Obviously, I cant speculate on what happens to the dollar but the Government is very conscious of the different impact a higher dollar has on different parts of our economy. Its one of the reasons we are so intent and determined to proceed with the minerals tax because one of the things that delivers is a reduction in the company tax rate for all companies in Australia, which includes those who find a higher dollar much more difficult to deal with.
JOURNALIST: Well we have talked about a potential rise in interest rates next year and just on that, the Commonwealth Bank has over the past week or so copped a lot of flack for raising interest rates by 0.45 per cent. The other three banks, the big banks, Westpac, NAB and ANZ, are still holding off and today we see a report that its said to be costing them $3.3 million a day to be holding off in this high stakes game of bluff if you like. Money that surely will have to be recouped through other fees and charges. Is this an appropriate course of action? Should they be holding off, waiting for the others to go first? Whats going on here?
WONG: I think the Reserve Bank in one of its more recent reports really demonstrated that the banks justification for going above the official interest rate increase doesnt hold water. We see that costs of funding have come down, net interest margins are around back to pre-GFC levels. So we think that the Reserve Bank has demonstrated clearly that the sorts of rate increases that the Commonwealth Bank put in place arent justified.

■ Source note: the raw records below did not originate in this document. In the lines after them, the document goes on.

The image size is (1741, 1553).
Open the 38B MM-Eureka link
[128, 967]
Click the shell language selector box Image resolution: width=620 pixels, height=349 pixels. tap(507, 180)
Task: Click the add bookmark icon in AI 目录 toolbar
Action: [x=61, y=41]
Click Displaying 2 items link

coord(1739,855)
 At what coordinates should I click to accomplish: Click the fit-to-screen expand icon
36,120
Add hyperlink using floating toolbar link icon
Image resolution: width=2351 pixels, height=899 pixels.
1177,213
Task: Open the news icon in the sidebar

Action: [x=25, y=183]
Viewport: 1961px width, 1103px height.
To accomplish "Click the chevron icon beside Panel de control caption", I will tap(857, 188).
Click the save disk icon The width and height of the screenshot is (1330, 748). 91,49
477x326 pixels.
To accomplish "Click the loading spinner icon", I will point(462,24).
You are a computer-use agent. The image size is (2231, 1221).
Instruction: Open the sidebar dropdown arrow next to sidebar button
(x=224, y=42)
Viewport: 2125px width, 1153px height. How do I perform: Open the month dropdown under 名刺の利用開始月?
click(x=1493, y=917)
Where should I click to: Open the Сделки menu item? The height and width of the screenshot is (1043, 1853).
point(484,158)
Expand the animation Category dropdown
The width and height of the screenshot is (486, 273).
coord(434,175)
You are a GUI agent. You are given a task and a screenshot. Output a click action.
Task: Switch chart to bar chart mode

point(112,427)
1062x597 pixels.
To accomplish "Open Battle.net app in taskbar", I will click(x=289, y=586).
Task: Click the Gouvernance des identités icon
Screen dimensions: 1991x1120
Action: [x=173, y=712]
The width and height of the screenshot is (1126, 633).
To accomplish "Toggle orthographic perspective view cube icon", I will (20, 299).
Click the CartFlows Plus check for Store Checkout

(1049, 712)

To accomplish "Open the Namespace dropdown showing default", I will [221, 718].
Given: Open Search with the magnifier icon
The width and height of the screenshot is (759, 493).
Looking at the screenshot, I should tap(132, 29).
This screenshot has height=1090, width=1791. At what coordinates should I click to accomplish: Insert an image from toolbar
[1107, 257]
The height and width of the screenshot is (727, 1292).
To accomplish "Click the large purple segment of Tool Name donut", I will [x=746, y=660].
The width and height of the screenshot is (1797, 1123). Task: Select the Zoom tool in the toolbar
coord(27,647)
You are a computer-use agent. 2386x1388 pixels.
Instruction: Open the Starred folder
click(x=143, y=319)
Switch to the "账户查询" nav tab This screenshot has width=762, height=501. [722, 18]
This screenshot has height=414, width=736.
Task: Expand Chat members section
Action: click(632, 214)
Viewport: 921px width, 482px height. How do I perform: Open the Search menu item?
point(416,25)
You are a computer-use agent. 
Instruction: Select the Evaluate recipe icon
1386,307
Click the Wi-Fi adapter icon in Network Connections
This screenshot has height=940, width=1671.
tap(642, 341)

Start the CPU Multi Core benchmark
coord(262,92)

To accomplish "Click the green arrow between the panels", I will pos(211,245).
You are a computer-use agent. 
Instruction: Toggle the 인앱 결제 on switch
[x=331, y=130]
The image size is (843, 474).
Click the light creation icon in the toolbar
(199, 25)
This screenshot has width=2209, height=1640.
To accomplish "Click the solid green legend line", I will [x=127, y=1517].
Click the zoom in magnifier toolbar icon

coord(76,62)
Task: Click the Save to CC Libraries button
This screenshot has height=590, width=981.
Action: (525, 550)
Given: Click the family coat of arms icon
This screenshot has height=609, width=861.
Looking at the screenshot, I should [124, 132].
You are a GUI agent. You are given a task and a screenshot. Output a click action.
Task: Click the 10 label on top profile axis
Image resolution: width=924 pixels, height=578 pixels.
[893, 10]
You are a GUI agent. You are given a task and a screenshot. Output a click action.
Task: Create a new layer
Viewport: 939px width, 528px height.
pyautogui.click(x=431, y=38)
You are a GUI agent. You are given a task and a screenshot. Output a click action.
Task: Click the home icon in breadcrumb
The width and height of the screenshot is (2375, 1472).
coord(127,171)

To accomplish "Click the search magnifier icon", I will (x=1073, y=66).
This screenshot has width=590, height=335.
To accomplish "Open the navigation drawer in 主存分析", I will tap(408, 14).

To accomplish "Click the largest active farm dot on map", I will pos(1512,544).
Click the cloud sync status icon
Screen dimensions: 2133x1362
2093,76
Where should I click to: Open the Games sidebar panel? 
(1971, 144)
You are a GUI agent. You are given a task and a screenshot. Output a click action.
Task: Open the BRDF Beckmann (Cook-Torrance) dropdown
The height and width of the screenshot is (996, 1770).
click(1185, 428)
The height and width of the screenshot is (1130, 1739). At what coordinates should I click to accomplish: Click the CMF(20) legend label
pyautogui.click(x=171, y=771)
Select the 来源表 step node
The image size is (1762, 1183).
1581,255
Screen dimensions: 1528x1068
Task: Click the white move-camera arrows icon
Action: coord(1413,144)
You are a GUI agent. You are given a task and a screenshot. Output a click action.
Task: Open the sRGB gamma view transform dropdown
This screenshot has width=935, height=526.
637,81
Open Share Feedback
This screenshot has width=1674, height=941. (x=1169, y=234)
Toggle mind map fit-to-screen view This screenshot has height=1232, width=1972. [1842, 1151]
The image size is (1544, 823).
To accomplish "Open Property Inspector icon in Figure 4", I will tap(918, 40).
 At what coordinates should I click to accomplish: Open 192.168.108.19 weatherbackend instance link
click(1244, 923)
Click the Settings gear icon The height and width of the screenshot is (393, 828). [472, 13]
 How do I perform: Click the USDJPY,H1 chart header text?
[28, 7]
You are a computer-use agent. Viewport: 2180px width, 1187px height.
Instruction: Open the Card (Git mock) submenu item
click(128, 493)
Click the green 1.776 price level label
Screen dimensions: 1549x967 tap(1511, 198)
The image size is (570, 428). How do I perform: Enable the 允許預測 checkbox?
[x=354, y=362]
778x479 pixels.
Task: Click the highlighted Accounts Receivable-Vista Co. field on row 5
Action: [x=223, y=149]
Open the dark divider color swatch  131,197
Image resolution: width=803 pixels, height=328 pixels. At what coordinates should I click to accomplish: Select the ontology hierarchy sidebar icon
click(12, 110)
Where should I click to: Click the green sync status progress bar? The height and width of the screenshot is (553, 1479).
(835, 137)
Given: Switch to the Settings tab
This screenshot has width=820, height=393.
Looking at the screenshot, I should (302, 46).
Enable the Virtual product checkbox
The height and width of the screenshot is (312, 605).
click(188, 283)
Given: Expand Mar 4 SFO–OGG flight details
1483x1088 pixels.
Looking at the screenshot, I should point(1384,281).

What Ive said for some time is two things. First, that there is very deep-seated anger in the community towards the banks around some of whats happened and whats been said. Banks do operate within the Australian community, they do service Australian customers. I think they should take heed of the very clear view that Australians have put to them publicly, thats been reflected in the debate over the last week about this issue.
Also on the banks David, can I just say, the second thing I said is what we need to do is what Wayne Swan has outlined. We need to improve competition. This has been something the Government has been very focused on. Weve already delivered a range of reforms to improve competition because that is the way you try and ensure the banks offer services and products at the best price possible. If they know people can walk down the road to another bank or another financial institution thats a good way to keep pressure on them to offer the best products and services at the best prices.
JOURNALIST: Senator Penny Wong, Finance Minister and acting Treasurer, we do thank you very much for your time on AM Agenda this morning.